グローバルビジネストラベル協会(GBTA)はこのほど業務渡航マーケットについて、世界全体での完全回復は2025年以降になるとの予測レポートを発表した。
GBTAでは、世界75カ国の48業種を対象に、業務渡航の消費額動向を調査したレポート「BTIアウトルック」を毎年まとめており、今回で12回目となる。
最新の同調査によると、2019年の西ヨーロッパの業務渡航は、消費額ベースで世界全体の23.4%を占める3347億ドル(約34.8兆円)。このうち76.7%がドイツ、英国、フランス、イタリア、スペイン、オランダの6カ国となっていた。すでにパンデミック以前から、西ヨーロッパの業務渡航市場は成長が鈍化しており、2019年は前年比1.3%増と、世界平均(1.5%増)を下回っていたが、2020年1~12月は58%減の1400億ドル(約14.5兆円)に激減。
さらにコロナ禍が深刻化した同年4~12月は前年同期比77%減(598億ドル、約6.2兆円)と大打撃を受けた。一方、新興マーケットが多い東ヨーロッパの業務渡航市場は、それぞれ同48%減と63%減だった。
国別で見ると、世界トップ15市場のうち、2020年の業務渡航市場のマイナス幅が最も大きかったのは英国(61.7%減)、次いで米国(61.1%減)、ドイツ(60.9%減)と見込まれている。西ヨーロッパ市場が世界の業務渡航に占めるシェアは、過去最高だった2010年の27.3%から4ポイント減となった。

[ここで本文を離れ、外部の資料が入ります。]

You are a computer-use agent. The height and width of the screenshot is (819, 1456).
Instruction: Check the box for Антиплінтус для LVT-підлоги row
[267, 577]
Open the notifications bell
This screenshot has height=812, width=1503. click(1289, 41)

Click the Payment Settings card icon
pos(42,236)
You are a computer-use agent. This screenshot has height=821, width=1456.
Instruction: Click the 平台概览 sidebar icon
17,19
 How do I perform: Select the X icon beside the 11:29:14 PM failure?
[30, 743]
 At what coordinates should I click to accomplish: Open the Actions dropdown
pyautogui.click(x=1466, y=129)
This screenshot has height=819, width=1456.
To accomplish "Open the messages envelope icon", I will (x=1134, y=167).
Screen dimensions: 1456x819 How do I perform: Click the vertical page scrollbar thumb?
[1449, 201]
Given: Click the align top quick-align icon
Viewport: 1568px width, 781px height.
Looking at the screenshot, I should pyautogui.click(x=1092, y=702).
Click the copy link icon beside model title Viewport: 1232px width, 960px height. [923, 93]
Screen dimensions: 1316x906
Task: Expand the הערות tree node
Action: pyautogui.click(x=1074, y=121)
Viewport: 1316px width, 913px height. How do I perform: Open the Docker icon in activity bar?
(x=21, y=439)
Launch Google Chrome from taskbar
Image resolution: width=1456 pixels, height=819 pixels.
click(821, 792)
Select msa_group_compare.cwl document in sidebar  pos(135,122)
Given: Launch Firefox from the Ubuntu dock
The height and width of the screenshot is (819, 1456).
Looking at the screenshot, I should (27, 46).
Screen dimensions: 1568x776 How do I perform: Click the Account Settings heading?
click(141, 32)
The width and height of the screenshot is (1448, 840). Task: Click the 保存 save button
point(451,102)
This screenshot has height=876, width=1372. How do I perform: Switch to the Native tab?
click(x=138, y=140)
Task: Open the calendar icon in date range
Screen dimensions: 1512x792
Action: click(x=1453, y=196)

一方、2021年からは回復基調に入るとGBTAでは予測している。
欧州19カ国のGDP成長率は、昨年は世界平均(4.4%減)を下回り7.4%減だったが、今年は3.6%増と予測されており、なかでも落ち込みが11.2%減と大きかった英国は、4.2%増が見込まれている。
こうしたなか、西ヨーロッパ市場での業務渡航消費額は前年比18.5%増、東ヨーロッパは同18.9%増と予測。ワクチン接種の拡大が好材料となり、特に年後半に大きな回復を示すとしている。また世界の地域別では、アジア太平洋がプラス成長のけん引役となり、2021年度の消費額は4218億(約43.9兆円)ドル。マーケット全体の半分のシェアを占めると予想している。
また、世界の業務渡航マーケットは、2022年以降、海外出張やグループミーティングが本格的に再開することでプラス成長を続け、2025年にはパンデミック以前のレベルに戻ると予測する。ただし西ヨーロッパ市場については、これより遅くなる可能性もあると指摘。東ヨーロッパは2024年に完全回復するものの、西ヨーロッパは同年の時点で、2019年(2610億ドル)の78%にとどまると予測している。国別ではベルギー、スウェーデン、ドイツで回復が緩慢になるとしている。
コロナの突然変異株など、業務渡航を取り巻く状況は、まだ予断を許さない状況だが、「欧州委員会が旅行対策について共通のアプローチをとることで合意したことは喜ばしい。混乱を避けながら、安全な出張再開を目指す取り組みになる」(GBTA欧州中近東アフリカ地区キャサリン・ローガン副代表)としている。